23 septembre 40 : L’armée japonaise de Canton, ignorant l’accord de la veille, se heurte à la garnison française de Langson qui résiste (voir 29 septembre).

Des membres du P.C.I. lancent une insurrection dans les régions montagneuses du Tonkin frontalières avec la Chine (Bac Son). Ces opérations très limitées, de pure guérilla, se poursuivront jusqu’en octobre.


25 septembre 40 : Des troupes japonaises débarquent au matin dans la région d’Haïphong-Hanoi et tentent d’occuper les aéroports. Les Japonais ayant atteint leur but, le général Nishihara qualifiera ultérieurement l’opération de « terrible erreur ». Vichy ordonne à l’amiral Decoux d’accepter les demandes japonaises et de reprendre les négociations. Finalement, seules 3 bases aériennes sont laissées aux Japonais ; l’occupation est réduite à 6 000 hommes et le transit des troupes à travers l’Indochine est limité à 25 000 hommes (y compris les 6 000), comme cela était prévu par les derniers accords.

La garnison de Langson se rend dans l’après-midi. Le secteur restera occupé par les Japonais  (Cadeau, 2019, p. 66 et p. 69).


26 septembre 40 : Suite au débarquement de la veille, l’ambassadeur français à Tokyo Charles Arsène-Henry apprend que l’empereur a ordonné à ses troupes de mettre fin à l’invasion et de rester sur place tant que la situation n’est pas réglée avec les Français. Ces derniers comptent 34 tués et 2 500 prisonniers. Plus d’un millier de soldats indochinois ont déserté.

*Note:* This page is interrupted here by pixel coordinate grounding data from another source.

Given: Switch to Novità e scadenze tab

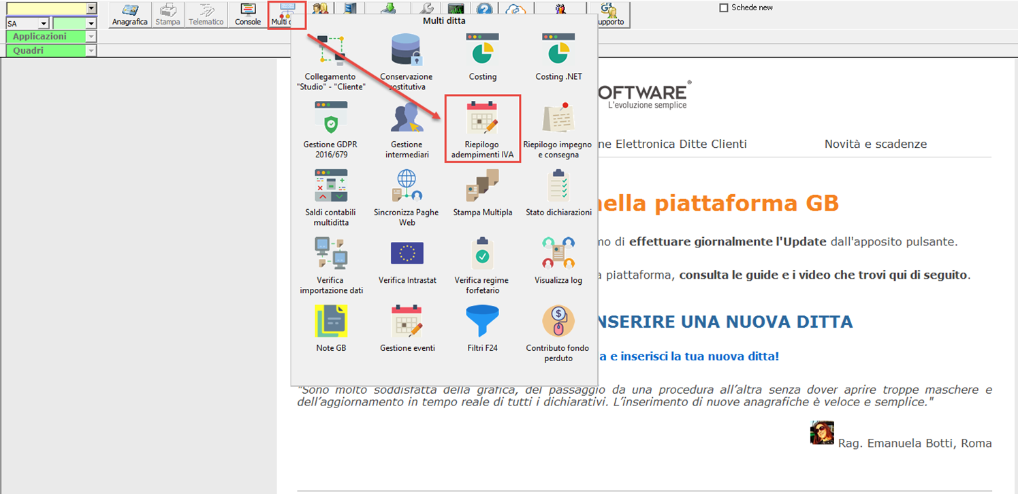Looking at the screenshot, I should pyautogui.click(x=875, y=144).
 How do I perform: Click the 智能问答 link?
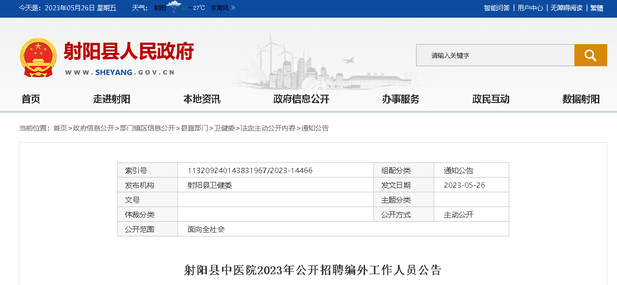click(497, 8)
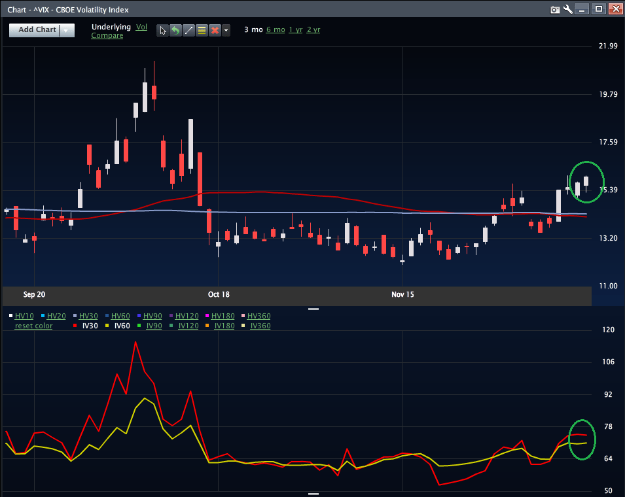
Task: Enable the IV90 volatility line
Action: click(154, 325)
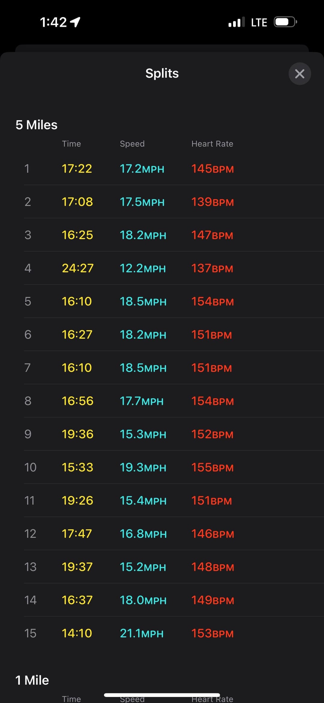The height and width of the screenshot is (703, 324).
Task: Tap the location arrow in status bar
Action: click(x=75, y=22)

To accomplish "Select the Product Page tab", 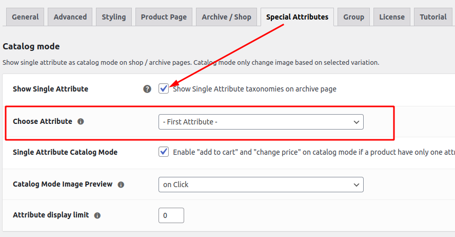I will point(164,17).
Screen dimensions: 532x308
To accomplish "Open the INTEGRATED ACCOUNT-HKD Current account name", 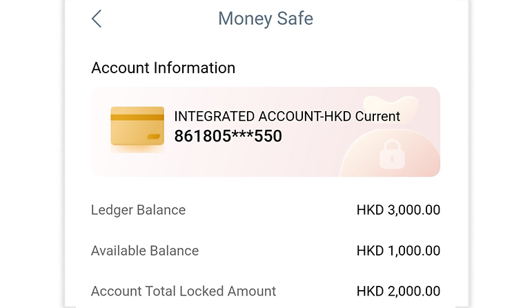I will (286, 116).
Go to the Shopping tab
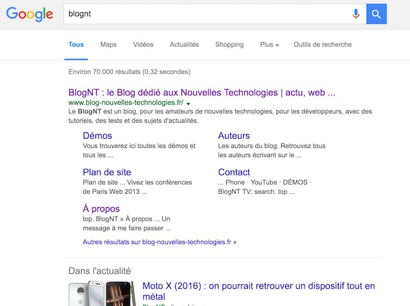Screen dimensions: 410x306 (x=229, y=44)
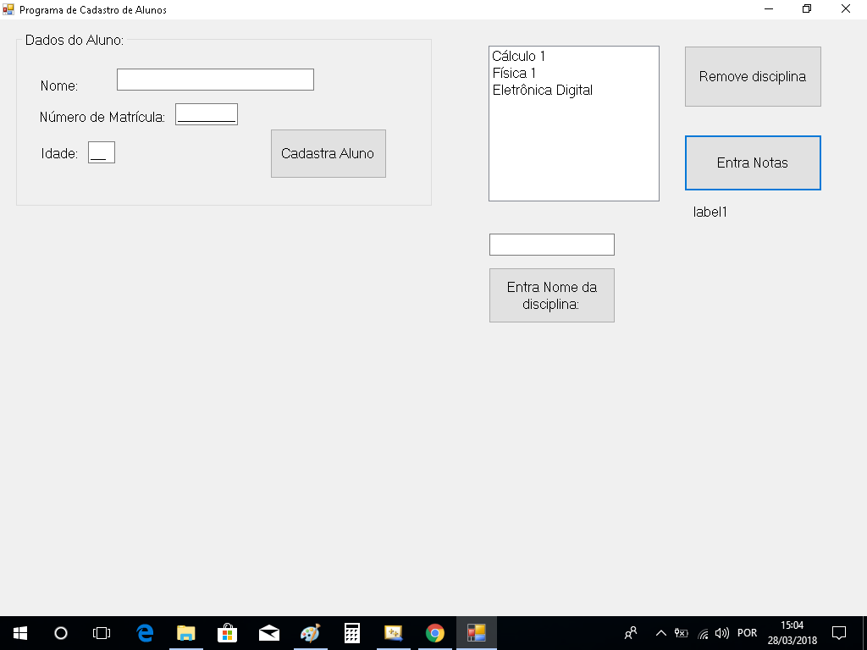
Task: Switch to Google Chrome in the taskbar
Action: [435, 633]
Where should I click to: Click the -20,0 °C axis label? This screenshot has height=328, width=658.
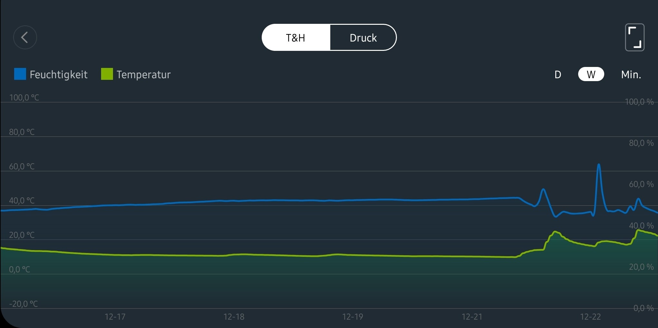point(24,304)
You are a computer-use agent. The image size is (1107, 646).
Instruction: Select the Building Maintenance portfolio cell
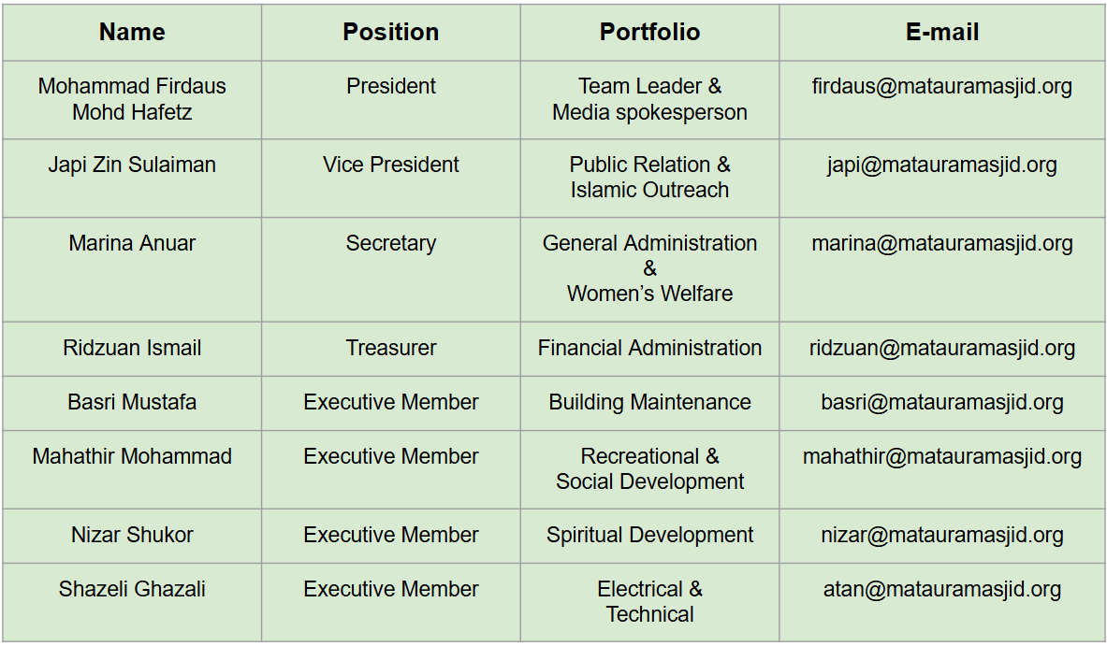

Selon Zeller, « l’impact psychologique et symbolique de cette défaite est en revanche très lourd. L’armée du Mikado vient de prouver qu’elle peut anéantir en quelques jours les forces françaises, aussi déterminée et courageuses fussent-elles. » (Zeller, 2021, p. 23)


27 septembre 40 : Signature du pacte tripartite qui officialise l’axe Rome-Berlin-Tokyo. Le Japon tente de normaliser ses relations avec l’U.R.S.S. (accrochages sur le territoire chinois). L’état-major japonais s’efforce de mettre un terme à la coûteuse campagne de Chine qui mobilise une grande partie de ses forces. Celle-ci est soutenue par l’aide étrangère qui bénéficie tant aux nationalistes qu’aux communistes chinois réunis dans un front uni depuis 1937 (Cadeau, 2019, pp. 52-53).

Nouveau signe de la dégradation entre la France et la Thaïlande, l’avion d’Air France qui assure la liaison entre Hanoi et Saigon est poursuivi par des avions de chasse thaïlandais (Cadeau, 2019, p. 75).


29 septembre 40 : Langson tombe après une résistance acharnée. 2 500 Français sont faits prisonniers. Les Japonais s’en prennent à la population française en commettant des exécutions au sabre et à la baïonnette tant sur les militaires que les civils.